José Mourinho ne compte pas se taire. L'entraîneur portugais a engagé des poursuites contre la Turquie devant la Cour européenne des droits de l'homme (CEDH), comme on l'a appris jeudi. Il argue notamment que son droit à la liberté d'expression a été violé lorsqu'il dirigeait l'équipe turque de Fenerbahçe.
Des sanctions pour comportement antisportif
Fin 2024, la Fédération turque de football (TFF) avait sanctionné le Portugais pour des déclarations et comportements « antisportifs » visant les supporters d'une équipe adverse et des arbitres. Le Mou avait été condamné à un match de suspension ainsi qu'à deux amendes d'un montant total d'environ 18.000 euros.
Une requête déposée en mars 2025
En mars 2025, le Portugais a déposé une requête contre ces sanctions. « S'appuyant sur l'article 6 § 1 de la Convention, le requérant fait valoir que le différend en question n'a pas été tranché par un tribunal indépendant et impartial », écrit la CEDH dans un exposé des faits datant du 13 mai.

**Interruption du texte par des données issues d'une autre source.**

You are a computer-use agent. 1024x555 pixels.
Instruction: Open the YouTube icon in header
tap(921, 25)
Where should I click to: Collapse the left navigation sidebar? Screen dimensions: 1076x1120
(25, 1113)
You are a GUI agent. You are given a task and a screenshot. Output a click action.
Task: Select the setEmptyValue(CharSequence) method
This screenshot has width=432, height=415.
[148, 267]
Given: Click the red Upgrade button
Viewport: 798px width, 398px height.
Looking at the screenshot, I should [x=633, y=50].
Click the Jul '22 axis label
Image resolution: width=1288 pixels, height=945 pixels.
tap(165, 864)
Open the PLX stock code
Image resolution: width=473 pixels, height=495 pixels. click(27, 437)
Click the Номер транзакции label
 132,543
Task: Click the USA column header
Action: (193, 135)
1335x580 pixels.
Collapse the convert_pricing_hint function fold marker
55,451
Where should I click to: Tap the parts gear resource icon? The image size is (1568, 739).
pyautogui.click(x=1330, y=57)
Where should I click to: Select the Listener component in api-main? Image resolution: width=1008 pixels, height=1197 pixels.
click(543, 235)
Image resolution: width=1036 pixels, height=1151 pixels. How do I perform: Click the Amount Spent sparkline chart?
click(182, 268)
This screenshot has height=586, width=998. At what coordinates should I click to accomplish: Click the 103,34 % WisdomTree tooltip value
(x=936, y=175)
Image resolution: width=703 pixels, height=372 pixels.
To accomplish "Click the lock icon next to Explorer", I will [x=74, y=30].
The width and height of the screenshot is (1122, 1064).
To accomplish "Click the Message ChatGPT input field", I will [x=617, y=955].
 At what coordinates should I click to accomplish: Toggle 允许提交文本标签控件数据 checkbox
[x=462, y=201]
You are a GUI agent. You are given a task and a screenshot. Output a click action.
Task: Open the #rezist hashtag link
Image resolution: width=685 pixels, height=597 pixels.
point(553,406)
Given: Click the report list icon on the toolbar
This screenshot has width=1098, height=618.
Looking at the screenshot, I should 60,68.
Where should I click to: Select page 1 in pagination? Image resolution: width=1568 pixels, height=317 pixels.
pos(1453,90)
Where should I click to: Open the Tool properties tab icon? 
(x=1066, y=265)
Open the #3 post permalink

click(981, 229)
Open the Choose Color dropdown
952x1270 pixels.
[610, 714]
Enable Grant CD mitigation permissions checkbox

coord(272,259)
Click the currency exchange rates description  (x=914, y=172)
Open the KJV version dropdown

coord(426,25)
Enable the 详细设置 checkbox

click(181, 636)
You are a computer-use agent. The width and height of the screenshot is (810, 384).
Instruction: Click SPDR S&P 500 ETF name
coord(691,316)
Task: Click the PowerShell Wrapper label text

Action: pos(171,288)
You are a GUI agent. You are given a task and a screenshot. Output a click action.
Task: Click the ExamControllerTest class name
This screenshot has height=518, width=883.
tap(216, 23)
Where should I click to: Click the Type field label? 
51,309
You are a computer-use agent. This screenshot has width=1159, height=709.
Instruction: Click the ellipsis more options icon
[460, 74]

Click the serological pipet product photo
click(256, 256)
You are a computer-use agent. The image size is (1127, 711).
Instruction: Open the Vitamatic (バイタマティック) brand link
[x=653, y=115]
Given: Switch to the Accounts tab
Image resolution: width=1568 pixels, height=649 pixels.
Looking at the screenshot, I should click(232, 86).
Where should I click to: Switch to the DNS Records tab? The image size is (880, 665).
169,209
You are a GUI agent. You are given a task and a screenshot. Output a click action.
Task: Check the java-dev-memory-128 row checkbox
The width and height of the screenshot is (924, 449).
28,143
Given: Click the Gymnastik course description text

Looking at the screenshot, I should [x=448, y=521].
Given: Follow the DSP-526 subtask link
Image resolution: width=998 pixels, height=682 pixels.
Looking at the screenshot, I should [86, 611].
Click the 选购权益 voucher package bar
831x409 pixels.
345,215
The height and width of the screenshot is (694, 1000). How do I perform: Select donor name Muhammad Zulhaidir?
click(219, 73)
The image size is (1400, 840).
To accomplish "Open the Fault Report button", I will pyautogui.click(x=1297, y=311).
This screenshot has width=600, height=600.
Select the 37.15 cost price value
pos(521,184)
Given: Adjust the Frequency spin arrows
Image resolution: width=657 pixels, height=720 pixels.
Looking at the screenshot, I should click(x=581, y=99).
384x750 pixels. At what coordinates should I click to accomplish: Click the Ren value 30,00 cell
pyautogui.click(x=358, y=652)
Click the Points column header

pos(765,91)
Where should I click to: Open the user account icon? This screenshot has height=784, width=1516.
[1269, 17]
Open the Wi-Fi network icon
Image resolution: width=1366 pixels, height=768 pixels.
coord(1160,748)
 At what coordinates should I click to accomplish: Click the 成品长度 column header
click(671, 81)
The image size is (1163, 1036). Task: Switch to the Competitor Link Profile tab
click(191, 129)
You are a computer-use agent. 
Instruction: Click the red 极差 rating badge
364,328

Violation de la liberté d'expression
L'entraîneur portugais affirme que la décision motivée de la TFF ne lui avait jamais été notifiée et « se plaint en outre que son droit à la liberté d'expression a été enfreint par les sanctions imposées ». La CEDH a jugé la requête recevable et adressé une série de questions aux autorités turques.
Un avenir incertain
Arrivé à Istanbul en juin 2024, l'autoproclamé « Special One » avait été remercié par Fenerbahçe en août 2025. Le Portugais, qui entraîne depuis le Benfica Lisbonne, pourrait reprendre les rênes du Real Madrid dans les prochains jours.